Great bald eagle watching opportunities during the winter
I was part of the St. Paul Christmas Bird Count in December. We were assigned the fragrant spot of the Pig’s Eye Wastewater Treatment Plant, which contained tons of ducks and lots of bald eagles. With a scan of our binoculars from one spot we easily counted 26 eagles right next to the downtown area.
There aren’t as many species to see in the Upper Midwest in the winter, but we do get some charismatic ones in good numbers. Lots of people like to use the short daylight hours to search for eagles this time of year. Thanks to recovery efforts and eagle adaptability, it’s easier than ever to find them in winter. Some people prefer to hop in their cars and look for rivers with open water for bald eagles, but others can join one of the many eagle tours or events to see these majestic with like minded-individuals.
There are at least 19 events in the Upper Midwest dedicated to winter eagle viewing between now and the end of March according to Midwest Weekends. Some are bus tours and others are festivals that happen where eagles congregate.
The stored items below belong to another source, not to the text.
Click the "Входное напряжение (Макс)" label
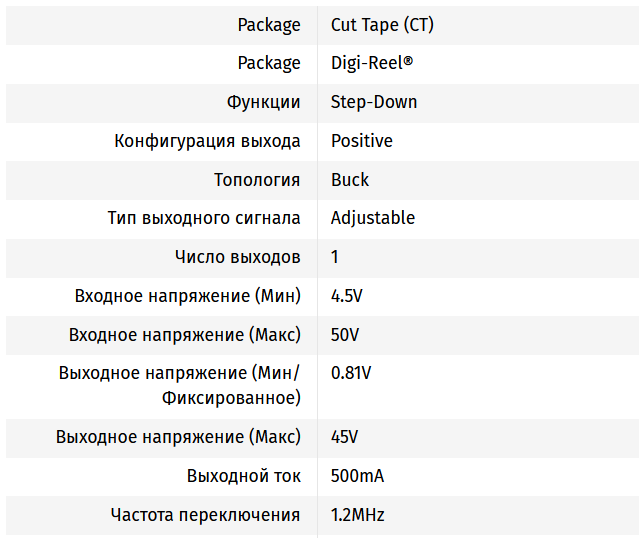 tap(185, 334)
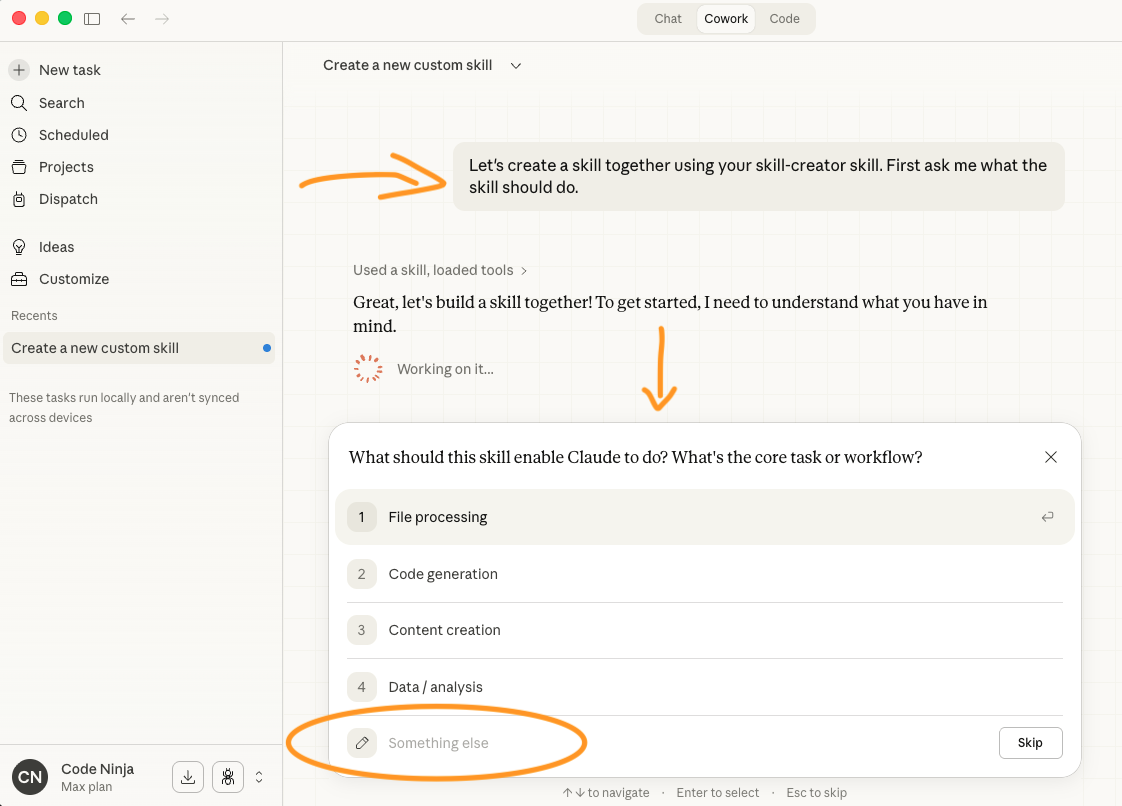Open the Ideas section
The height and width of the screenshot is (806, 1122).
56,247
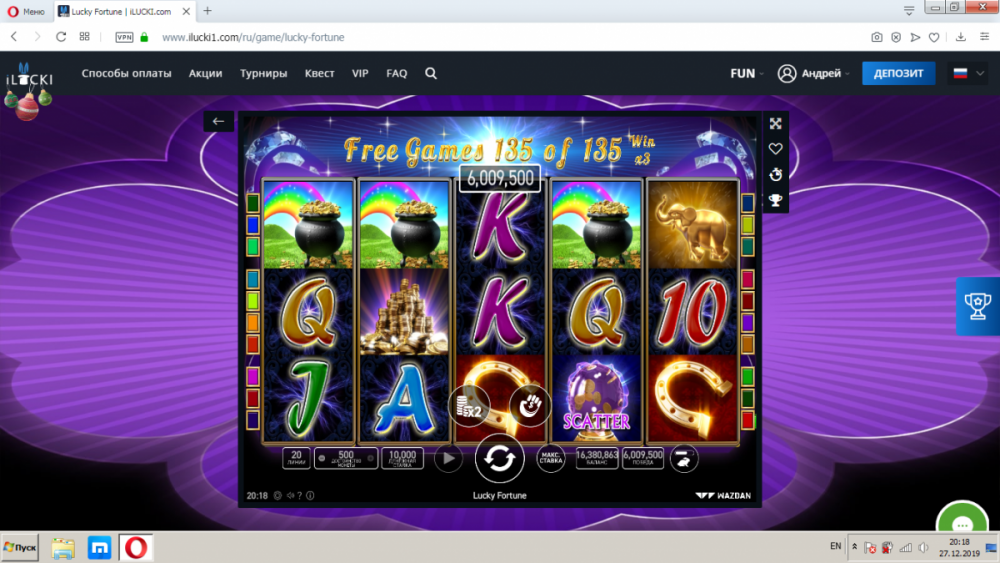Go to the Акции page
Screen dimensions: 1000x563
205,73
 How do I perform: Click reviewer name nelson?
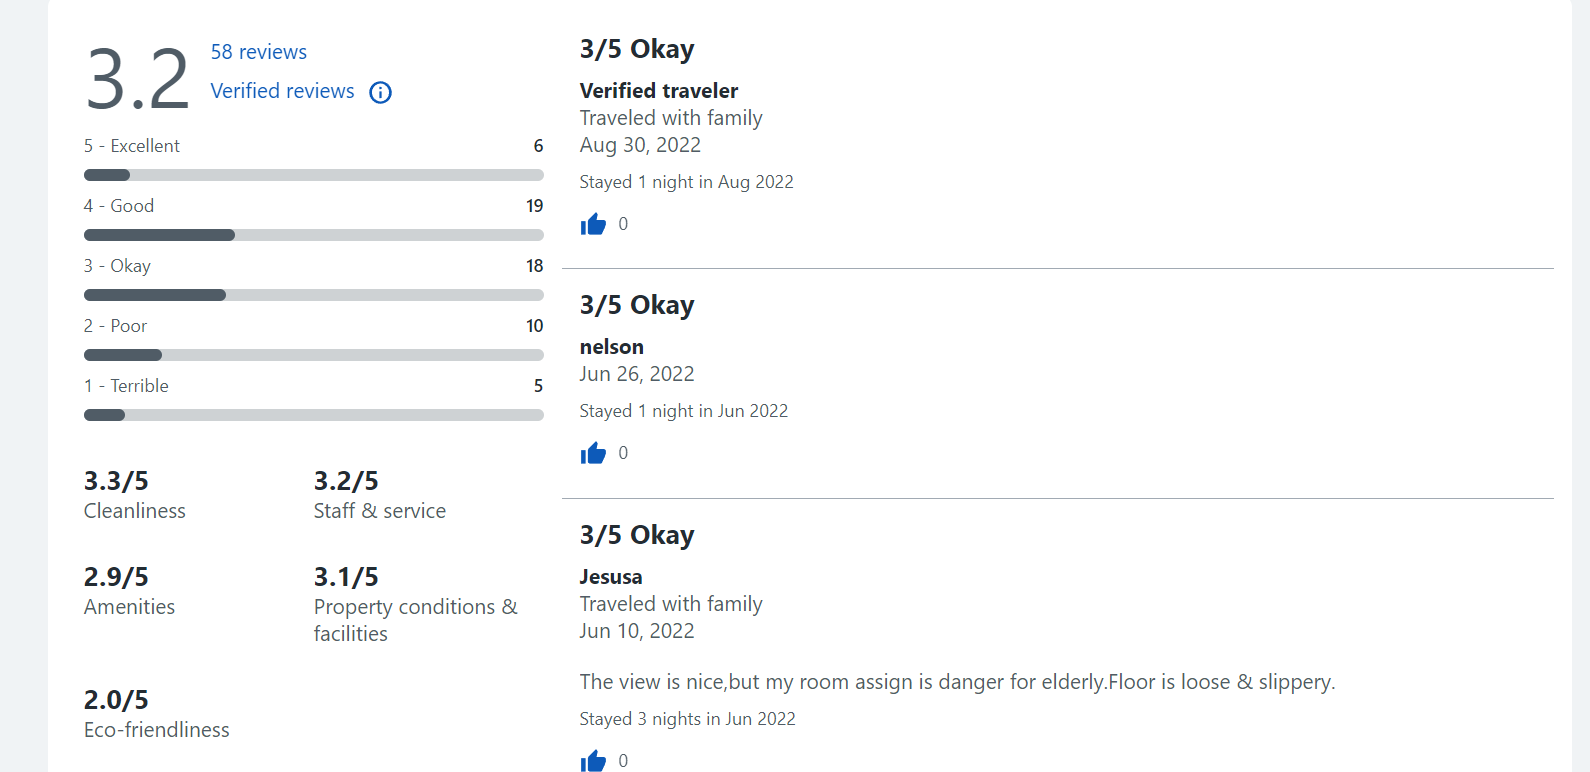click(x=611, y=347)
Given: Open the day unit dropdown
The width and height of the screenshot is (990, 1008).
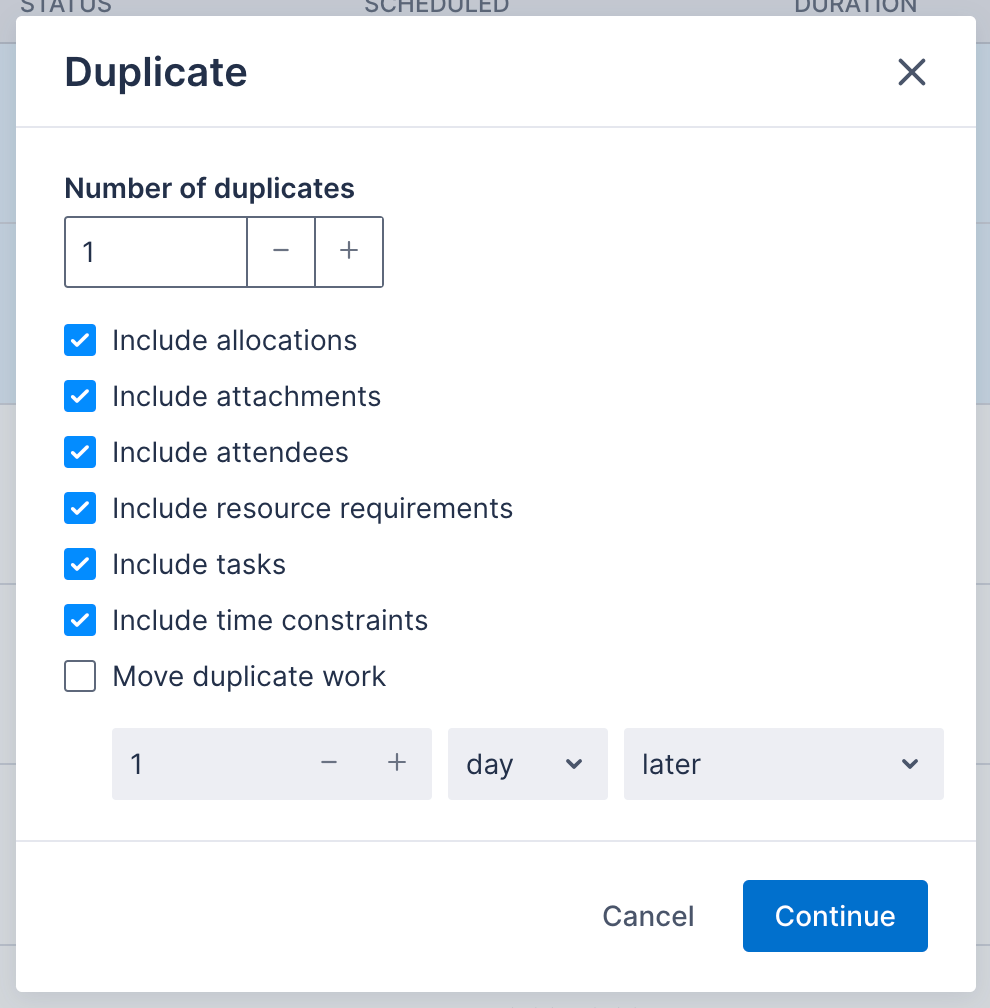Looking at the screenshot, I should [x=527, y=764].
And it’s not just the bald eagle. The National Eagle Center in Wabasha, Minn., offers tours to find wintering golden eagles that hang out around the so-called goat prairies of southeast Minnesota and western Wisconsin.
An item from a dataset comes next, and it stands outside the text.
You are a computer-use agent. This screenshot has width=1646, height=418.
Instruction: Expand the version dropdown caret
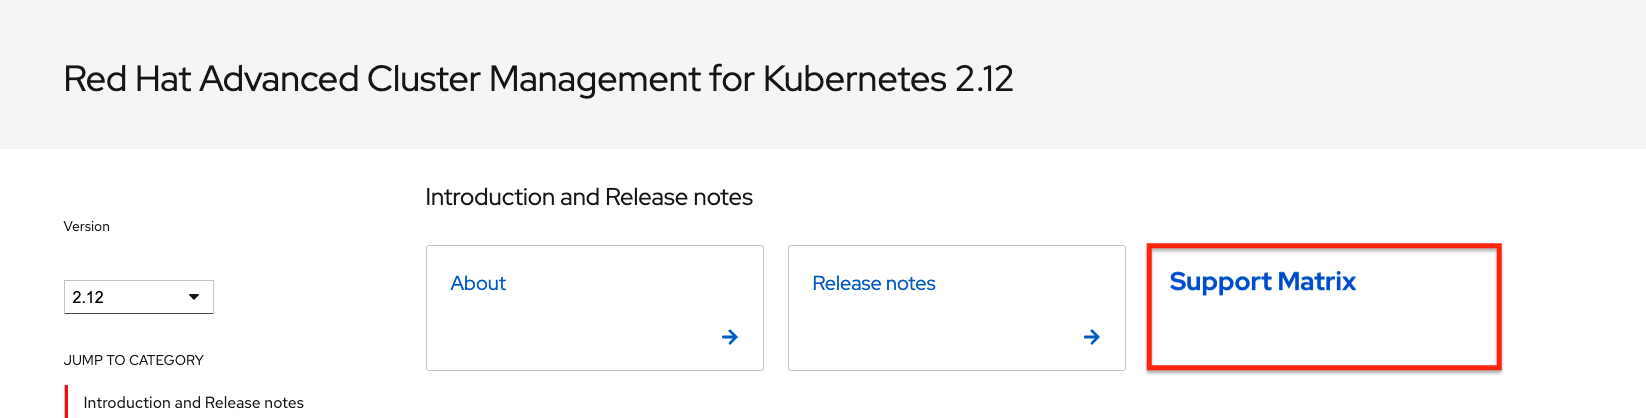194,297
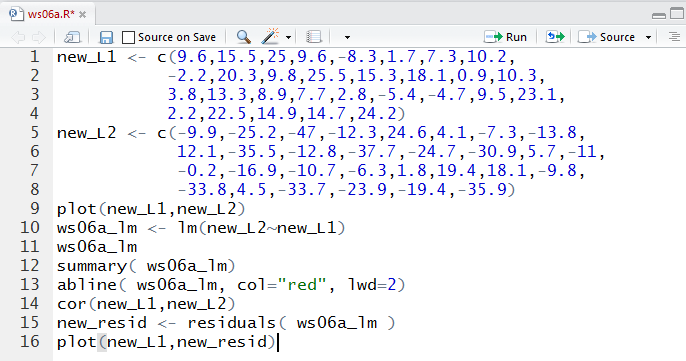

If you want to find eagles on your own where you live, look for areas of open water, especially those that attract diving ducks like common mergansers and common goldeneye. If there’s fish for ducks, there’s fish and ducks for eagles to eat. The Mississippi River is ideal wherever locks and dams keep the water open like in Dubuque, Iowa or where there’s a confluence like where the St. Croix River meets the Mississippi River on the Wisconsin-Minnesota border.
Until we see some serious spring migrants back in March, consider taking a day trip to look for those majestic freedom gliders.